Created on: January 08, 2010   Last Updated: January 10, 2010

For those who do not know, the 13th Amendment is that amendment to the Constitution intended to abolish slavery. The problem with this, and other laws is that people seem to believe that the simple act of writing a law will remedy anything and everything, even though history proves otherwise. 

We have laws against murder, but that has not stopped senseless killing. We have laws against stealing, but the thievery continues. We have laws that guide us through traffic, but not even those can slow the procession through the court system. 

The laws against slavery, too, were just as ineffective against that which they sought to eliminate. The truth is, we can change the law, but we cannot change the hearts and minds of men. 

Before the 13th Amendment, there was the Emancipation Proclamation.  Issued to be effective January 1, 1863, the Emancipation Proclamation supposedly freed the slaves. Yet, if you take the time to read that document, you will discover that it specifically excludes slaves living in non-rebellious parts of the country from the emancipation. 

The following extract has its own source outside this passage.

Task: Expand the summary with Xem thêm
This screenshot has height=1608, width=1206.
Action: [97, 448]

Included in that tally are the four border slave states that did not secede, slaves living in areas of the South controlled by the Union, all slaves living in the Northern States, and all slaves living in the Western Territories. 

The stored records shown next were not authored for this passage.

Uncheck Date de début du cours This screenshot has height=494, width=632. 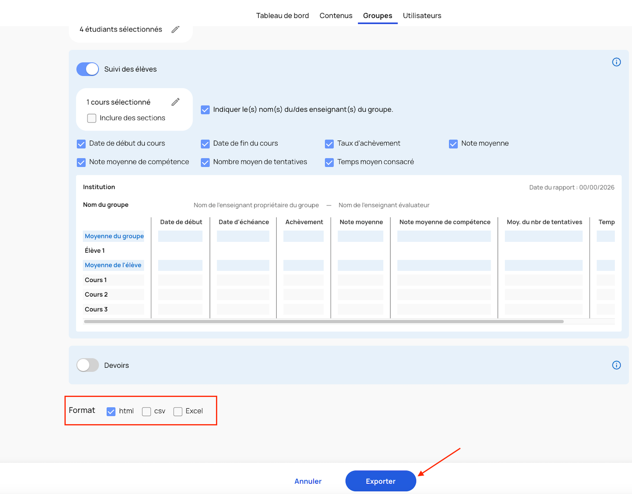pyautogui.click(x=81, y=144)
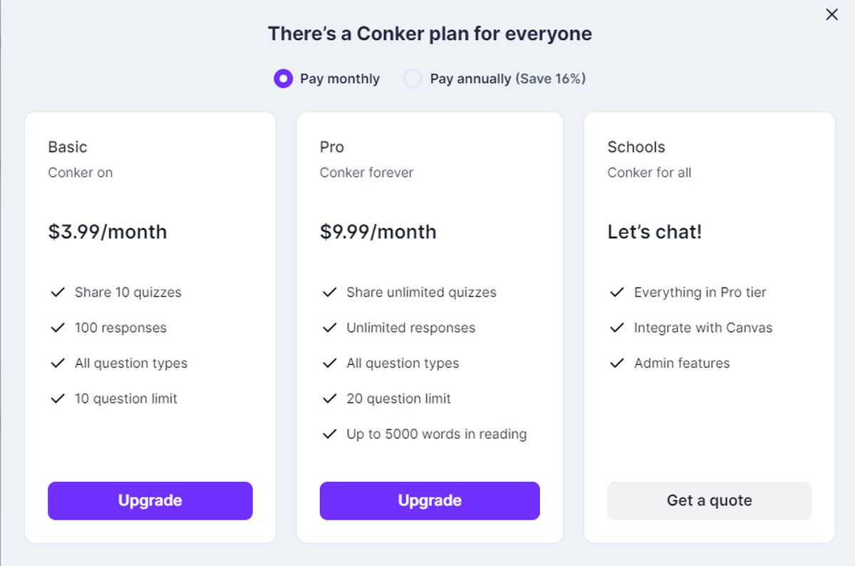Viewport: 855px width, 566px height.
Task: Click Upgrade on the Pro plan
Action: pos(430,500)
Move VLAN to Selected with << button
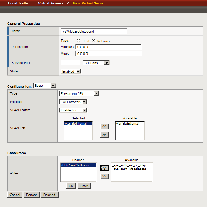The height and width of the screenshot is (207, 207). click(104, 126)
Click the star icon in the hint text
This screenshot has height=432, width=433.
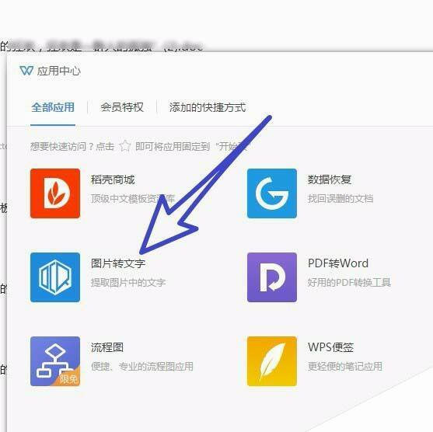125,146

Additionally, the Proclamation made no provisions for informing the slaves, (most of whom could not read), of their freedom, or assisting them in transitioning their lives from servitude to self-reliance. For many who owned nothing and possessed no other skills than those they learned on the plantation, life after emancipation was pretty much the same as it was before, if not worse. The 13th Amendment did little to remedy that situation. 

Since the Emancipation Proclamation was primarily a "fit and necessary war measure" meant to cripple the Southern war effort, the 13th Amendment was written not only to completely legitimize the emancipation, but also to include all those slaves who were left out of the previous document. 

The 13th Amendment, however, also contained the clause that allowed for the use of convicts as slaves, and directly led to the creation of Chain Gangs.  And, as previously mentioned, since most former slaves had little means of support, it was not difficult for them to be rounded up for such crimes as vagrancy, or loitering, and put to work on Chain gangs, hence, "re-enslaved."